== Dataset extract ==
+---+
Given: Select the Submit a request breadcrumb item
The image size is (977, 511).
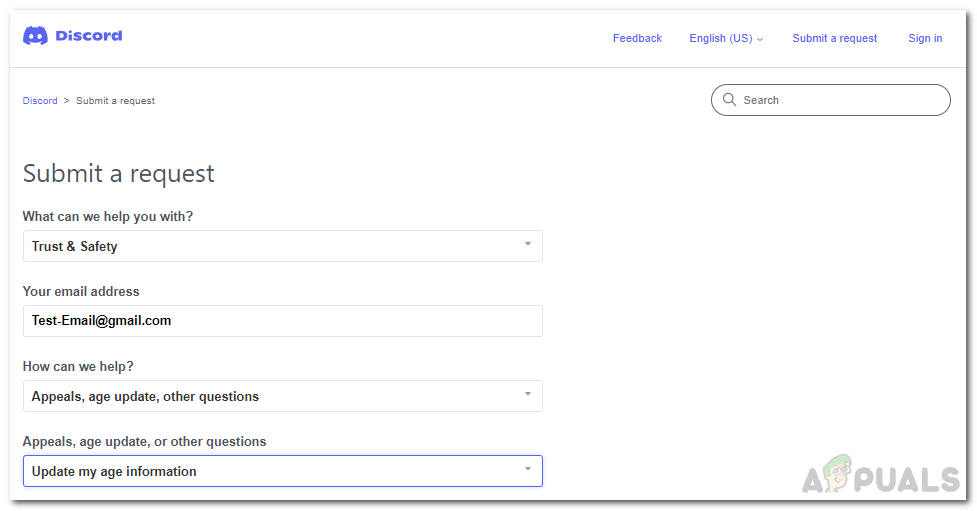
+---+
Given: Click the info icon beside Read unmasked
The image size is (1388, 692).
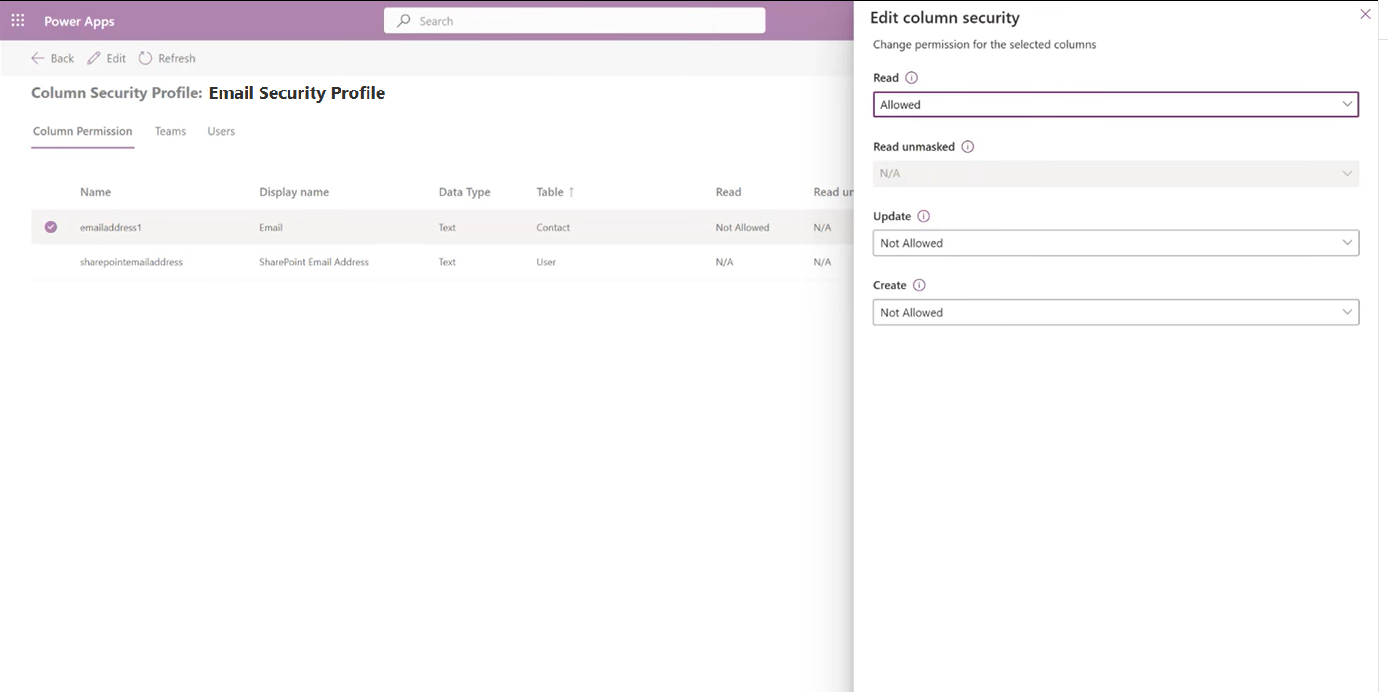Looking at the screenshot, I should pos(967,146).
+---+
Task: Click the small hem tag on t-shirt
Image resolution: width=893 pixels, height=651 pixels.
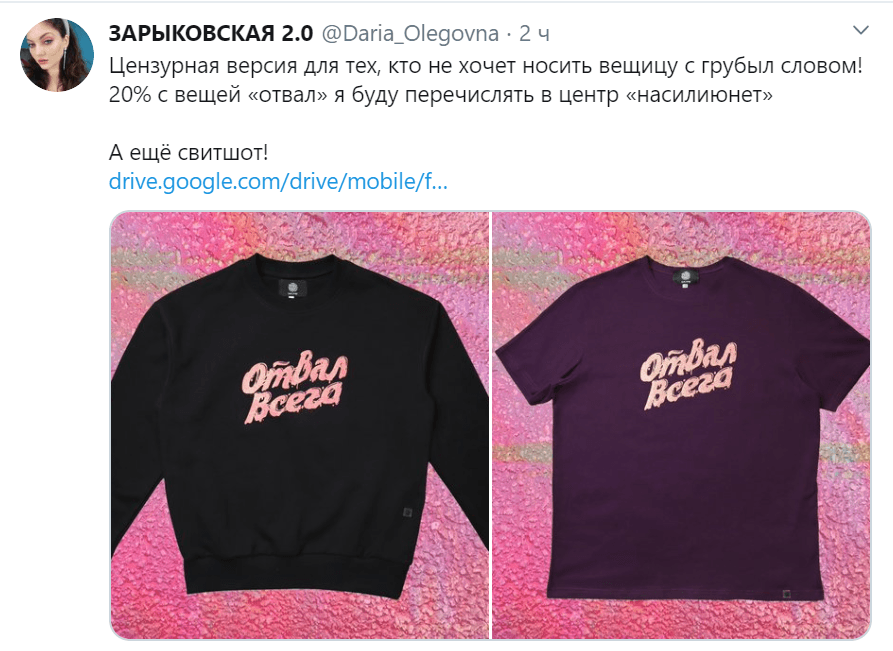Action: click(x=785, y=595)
+---+
== Work task ==
Copy out every line of the listing that contains the string "Given".

== Result of the task ==
Given: Select the Submit a request breadcrumb item
Given: Click the info icon beside Read unmasked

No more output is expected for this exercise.